On 20/11/2025 16:00, Seb wrote:
Install latest firmware (BIOS). If it offers an option to run hardware self-test then try it.Only twice in 30 years have I upgraded the firmware for a motherboard. Followed instructions to the letter. No problem during the update. Both times it crippled the machine. I will only ever do that again on a machine that I am ready to discard.
At least read changelog between latest version and the version you have currently installed. A lot of things have changed over 30 years including expectations of vendors related to whether customers may promptly update firmware when some bugs are found.
I respect your choice, but it strongly affects my motivation to reply.
Check for errors, warnings, and all other messages related to graphics adapter output of the following command:sudo journalctl -b You may discover e.g. missed firmware files.Good idea. But... I don't know what a "missing firmware" line looks like here. And the output is both copious and very boring to read line-by-line.

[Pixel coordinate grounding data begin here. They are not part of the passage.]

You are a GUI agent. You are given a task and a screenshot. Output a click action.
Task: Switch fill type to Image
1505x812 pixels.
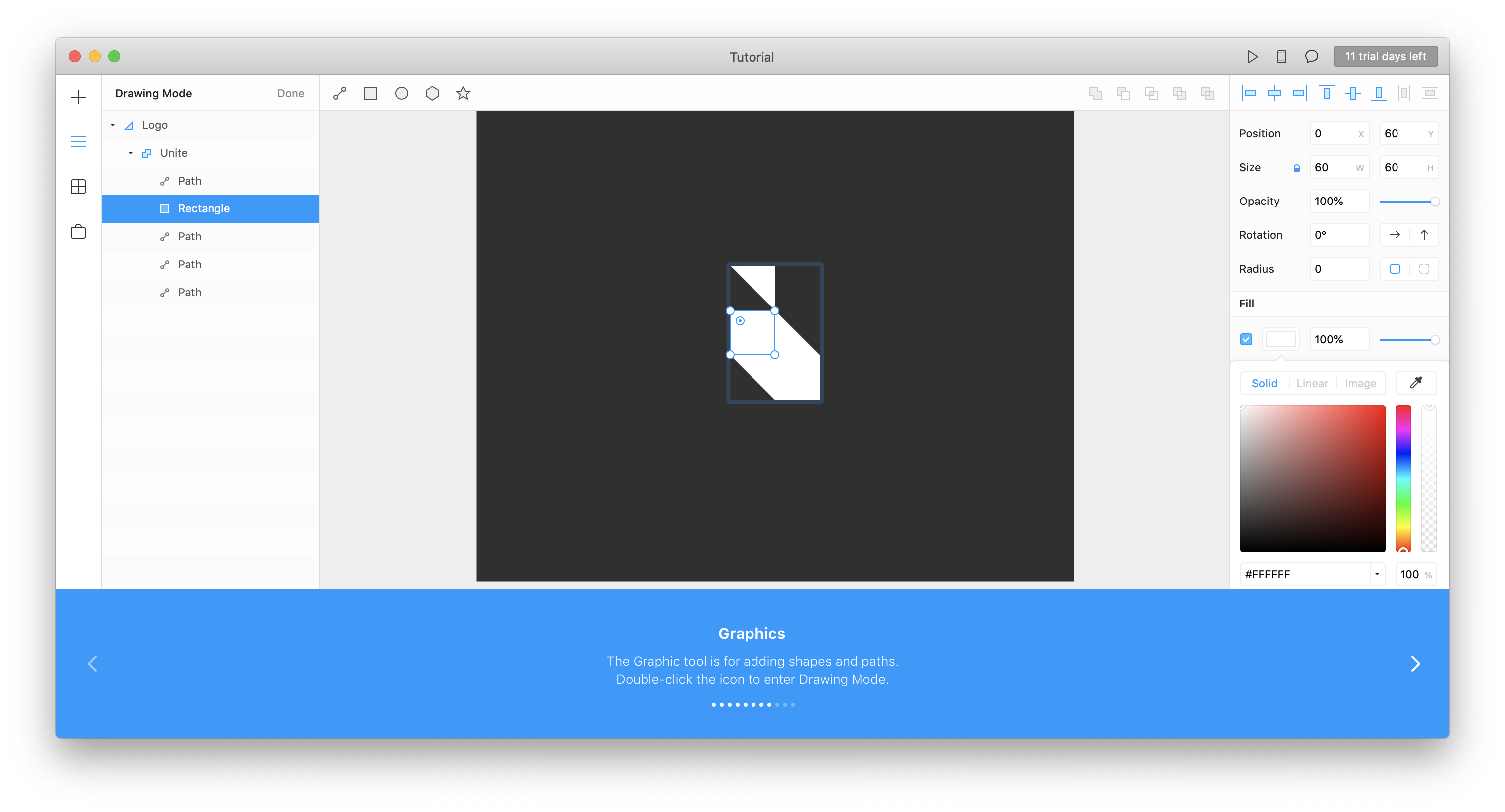pyautogui.click(x=1360, y=383)
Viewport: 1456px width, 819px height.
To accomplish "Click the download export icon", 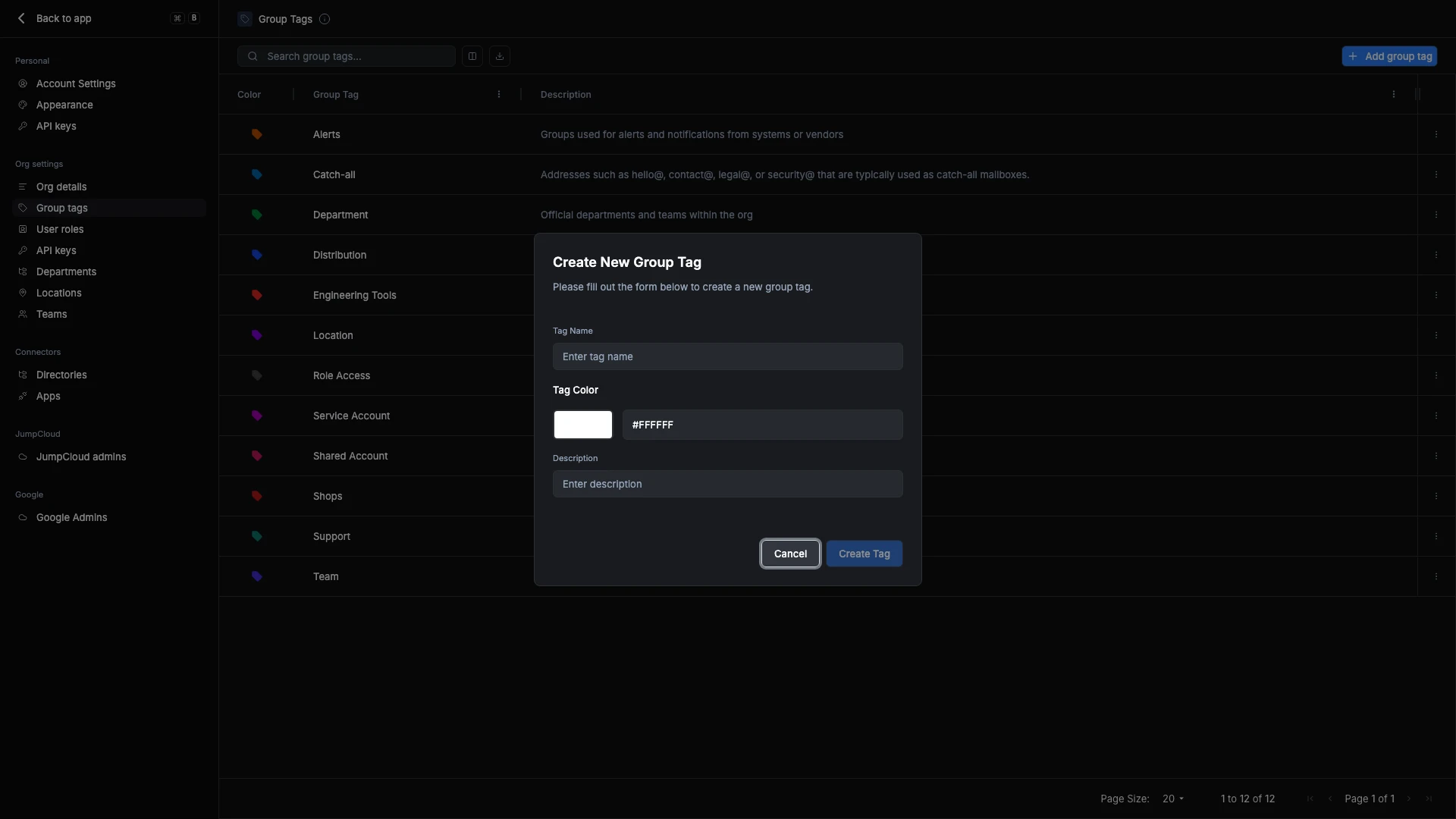I will [x=500, y=56].
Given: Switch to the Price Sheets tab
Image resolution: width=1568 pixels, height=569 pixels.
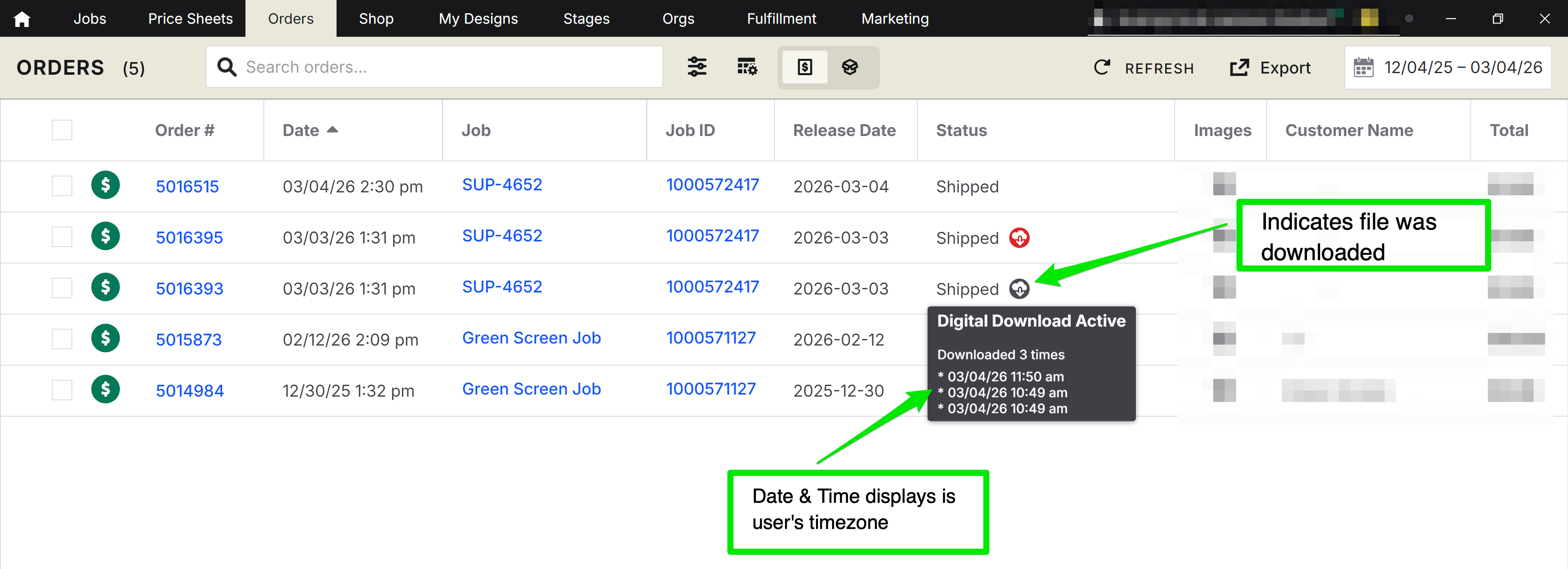Looking at the screenshot, I should [x=190, y=19].
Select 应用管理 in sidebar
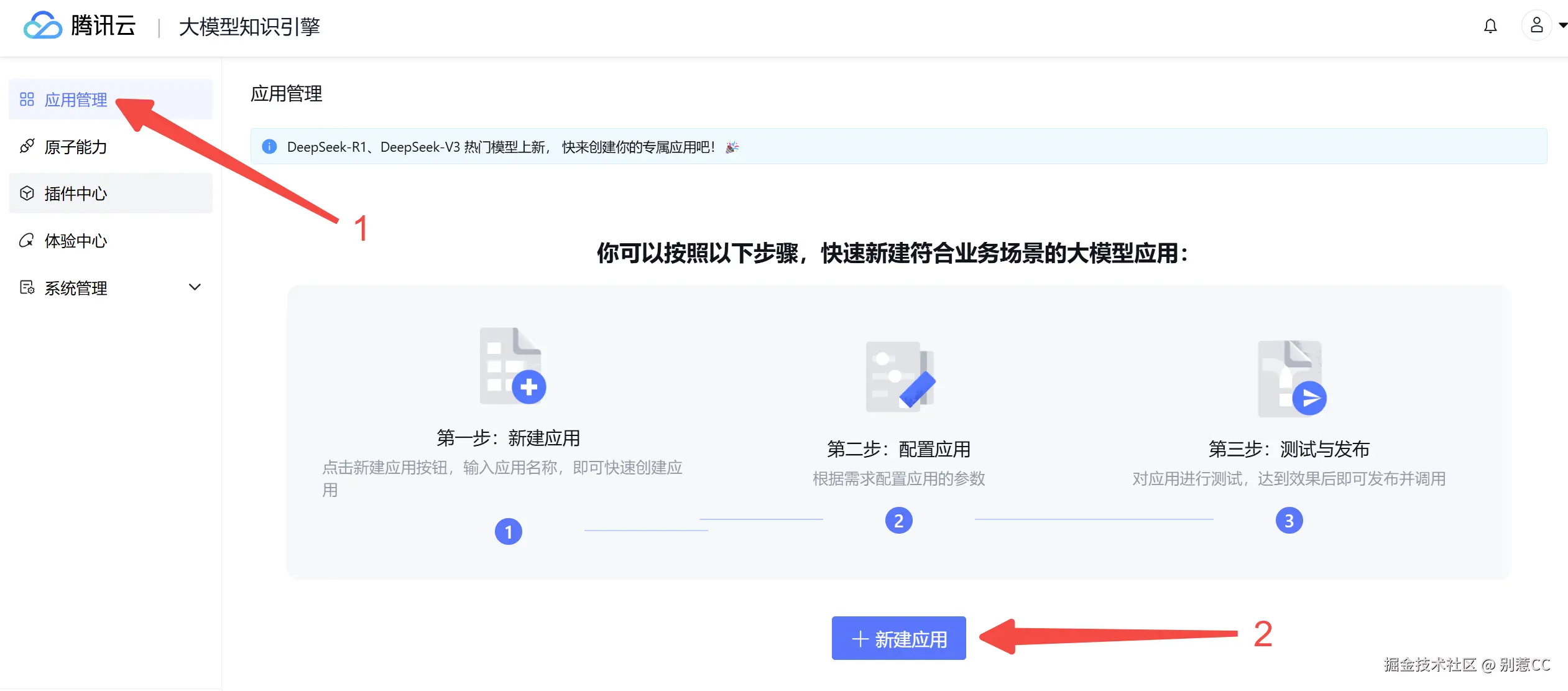 point(76,100)
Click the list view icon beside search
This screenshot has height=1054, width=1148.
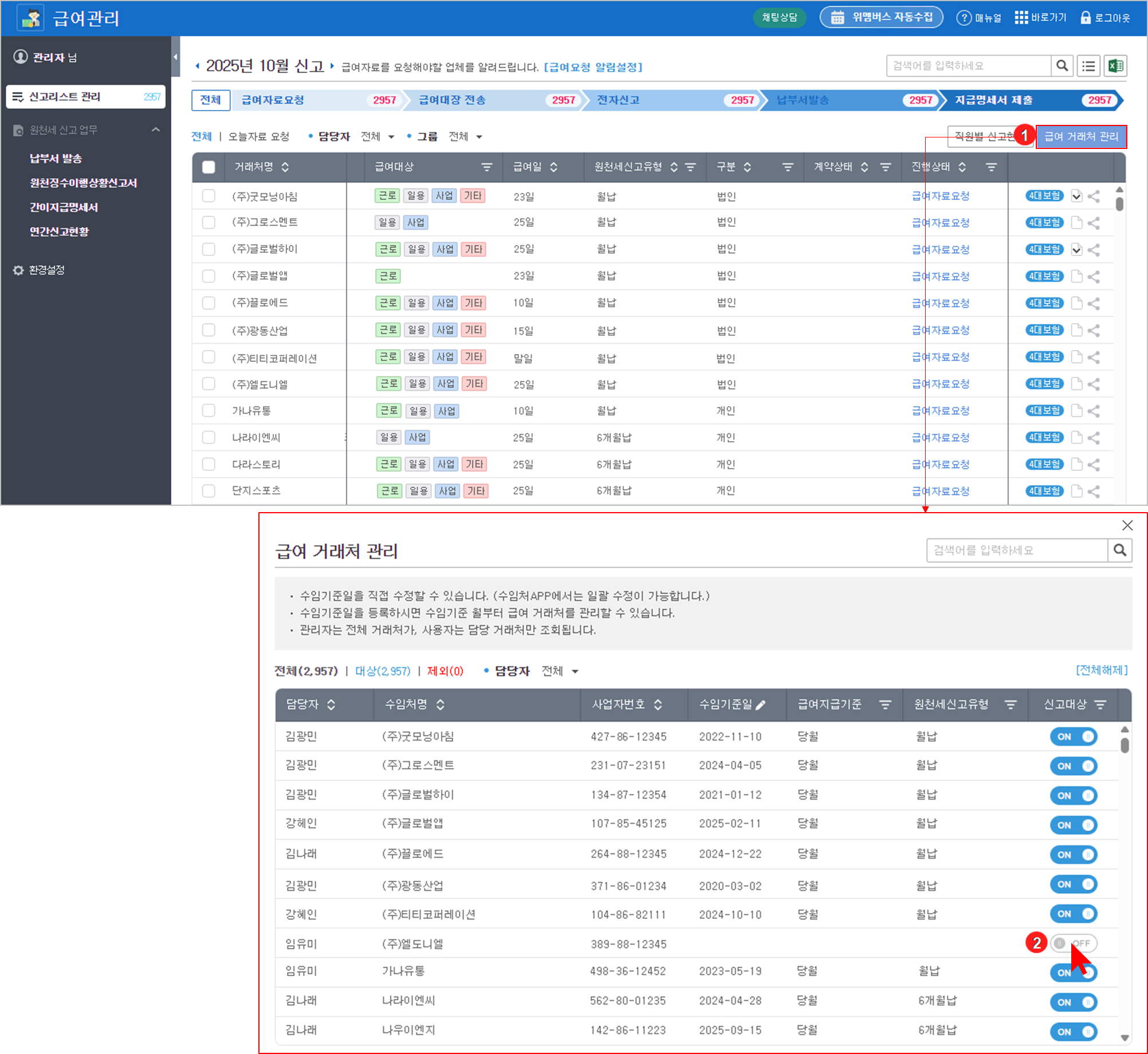coord(1088,66)
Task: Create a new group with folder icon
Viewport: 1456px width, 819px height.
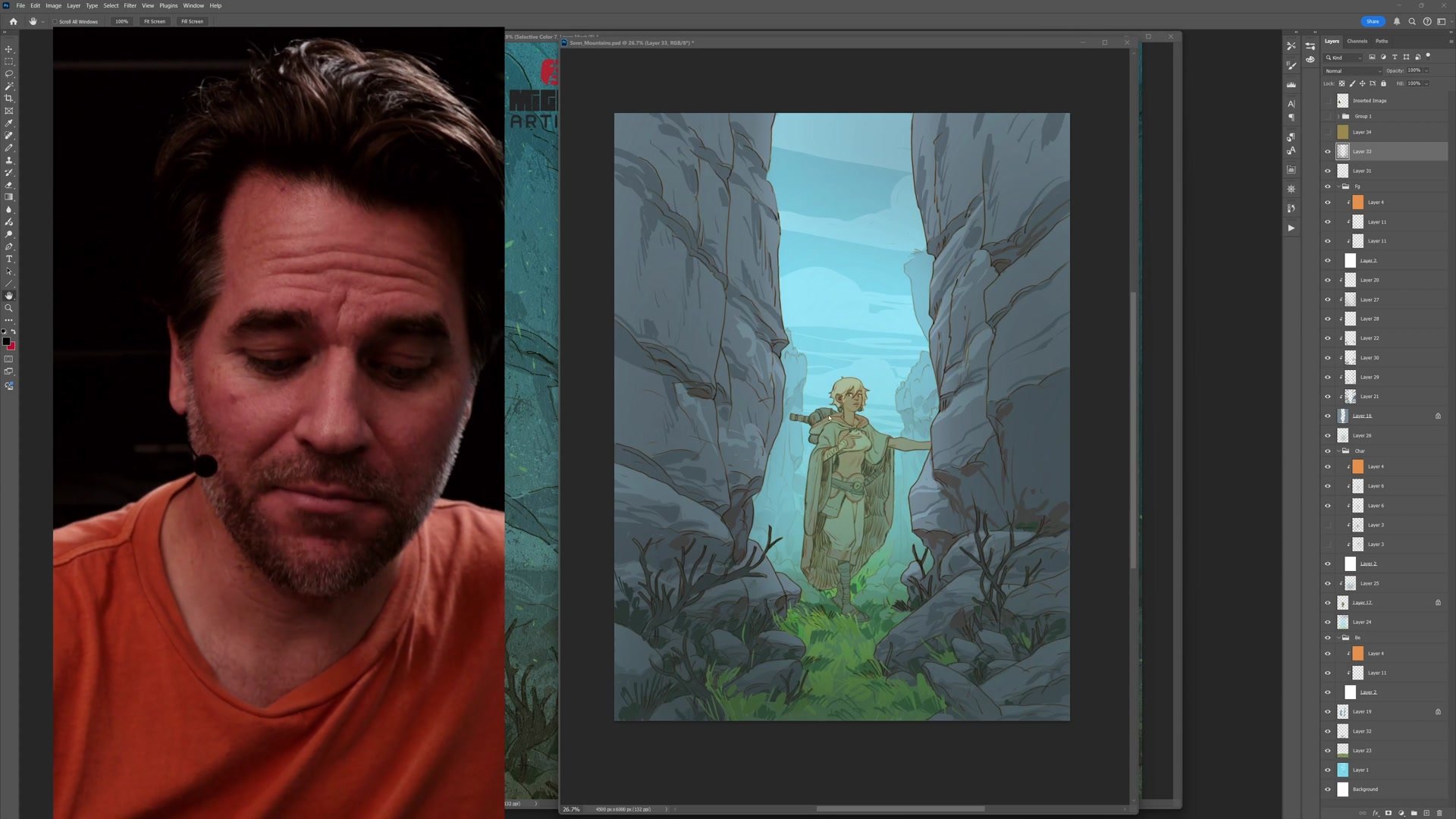Action: pyautogui.click(x=1414, y=813)
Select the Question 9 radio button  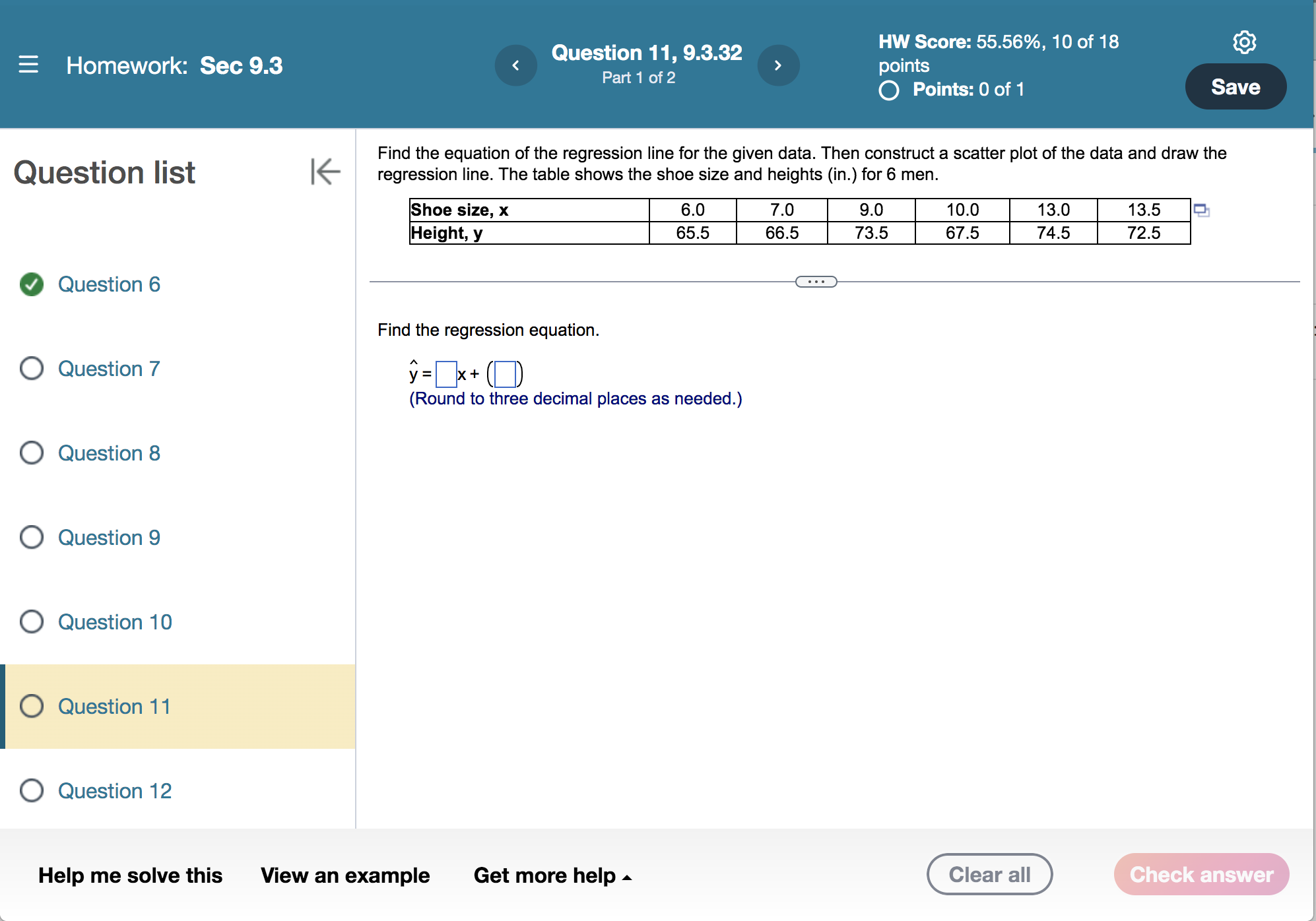(32, 538)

Certainly reading logs require some experience. In the case of journalctl and color terminal, errors and warnings should be highlighted, so skimming through whole log of current boot and reading just errors should not take much time. By default journalctl uses less(1). This pager allows to search (or even to filter) by regex patterns. So "firmware" and "amdgpu" may be first keywords to try.
If X is unreliable then you may use virtual console or ssh login from another machine (install ssh-server if have not it yet).Yeah, but it's supposed to become a user-facing PC, not a server in a closet...
If your X session crashes frequently then reading logs from another machine may be more comfortable. X may freeze with no reaction to keyboard and mouse. This case remote debugging may be convenient as well.
Kernel crash stacktrace from logs is helpful to determine if your exact problem has been reported to the upstream bug tracker and whether it has been fixed at least in the development branch.